张玉斌 李丙子 雷 芸 魏红艳 韩 鋆 余群力

(1.甘肃农业大学食品科学与工程学院， 兰州 730070; 2.兰州文理学院化工学院， 兰州 730000)

0 引言

牦牛独特的高海拔生长环境和较长的饲养周期使屠宰后的肉色表现出比普通牛肉更暗、消费者更不易接受的深红色，且在冷藏成熟过程中往往伴随着肉色劣变[1-2]。牛肉冷藏和零售过程中的色泽稳定性至关重要[3]。有研究表明，乳酸盐注射增强技术可有效控制有氧贮藏期间冷却肉的褪色[4-5]。乳酸-LDH体系会促进烟酰胺腺嘌呤二核苷酸(NADH)的再生，从而使MetMb的还原能力提高，改善货架期肉色[6]，但具体还原机理尚不明晰。因此，有必要基于乳酸-LDH体系对牦牛肉色泽稳定性进行系统研究。

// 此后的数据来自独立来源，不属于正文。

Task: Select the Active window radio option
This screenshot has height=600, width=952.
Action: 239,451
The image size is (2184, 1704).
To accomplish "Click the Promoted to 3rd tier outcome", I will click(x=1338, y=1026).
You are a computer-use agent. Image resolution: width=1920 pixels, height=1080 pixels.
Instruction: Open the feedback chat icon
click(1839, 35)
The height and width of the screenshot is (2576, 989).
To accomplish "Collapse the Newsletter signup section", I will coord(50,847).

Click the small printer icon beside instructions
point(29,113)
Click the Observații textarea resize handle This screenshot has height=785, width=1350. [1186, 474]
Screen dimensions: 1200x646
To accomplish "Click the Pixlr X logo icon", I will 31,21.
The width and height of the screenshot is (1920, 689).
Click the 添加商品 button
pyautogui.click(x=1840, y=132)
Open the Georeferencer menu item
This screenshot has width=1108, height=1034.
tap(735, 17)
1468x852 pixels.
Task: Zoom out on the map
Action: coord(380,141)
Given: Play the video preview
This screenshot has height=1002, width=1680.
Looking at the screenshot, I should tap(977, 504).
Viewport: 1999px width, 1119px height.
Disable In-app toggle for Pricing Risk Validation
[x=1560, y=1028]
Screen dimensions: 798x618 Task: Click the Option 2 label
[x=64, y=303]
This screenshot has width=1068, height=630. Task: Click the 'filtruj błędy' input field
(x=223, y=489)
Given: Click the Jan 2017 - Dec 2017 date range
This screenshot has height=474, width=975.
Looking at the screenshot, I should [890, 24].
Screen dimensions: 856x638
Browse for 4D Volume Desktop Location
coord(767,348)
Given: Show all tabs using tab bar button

有研究证实，屠宰后的肌肉是有生物化学活性的，并且其有能力通过向被氧化的三价铁肌红蛋白(Mb)增加一个电子来还原高铁肌红蛋白(MetMb)。参与MetMb还原的电子来自NADH或线粒体介导的电子转移[7-8]。在添加了特定的底物后，NADH可以通过在宰后肌肉细胞质[9]中的LDH(cLDH)或线粒体中的LDH(mLDH)再生[10]，说明NADH的宰后再生对于延缓肉色劣变至关重要。在分离出的牛心肌线粒体中，添加乳酸盐、LDH和NAD(烟酰胺腺嘌呤二核苷酸氧化态)后产生NADH，这可能是导致耗氧量同时增加的原因[11]，NADH可以进入复合物I(NADH脱氢酶)并导致电子传递链中的电子运动。但目前尚无法确定NADH通过乳酸盐-LDH-NAD途径形成后能否被骨骼肌线粒体用于MetMb还原。文献[12]认为，肉类劣变与肌肉线粒体酶活性的关系比与线粒体含量的关系更大，利用TCA(三羧酸循环)循环酶(脱氢酶类)的底物，有助于在宰后骨骼肌中再生还原NADH。文献[13]研究发现，大鼠骨骼肌和心肌中分离出来的线粒体具有不同的蛋白质结构，可以适应每个组织的特定功能。这些研究表明，线粒体在肉色稳定中起着重要的作用。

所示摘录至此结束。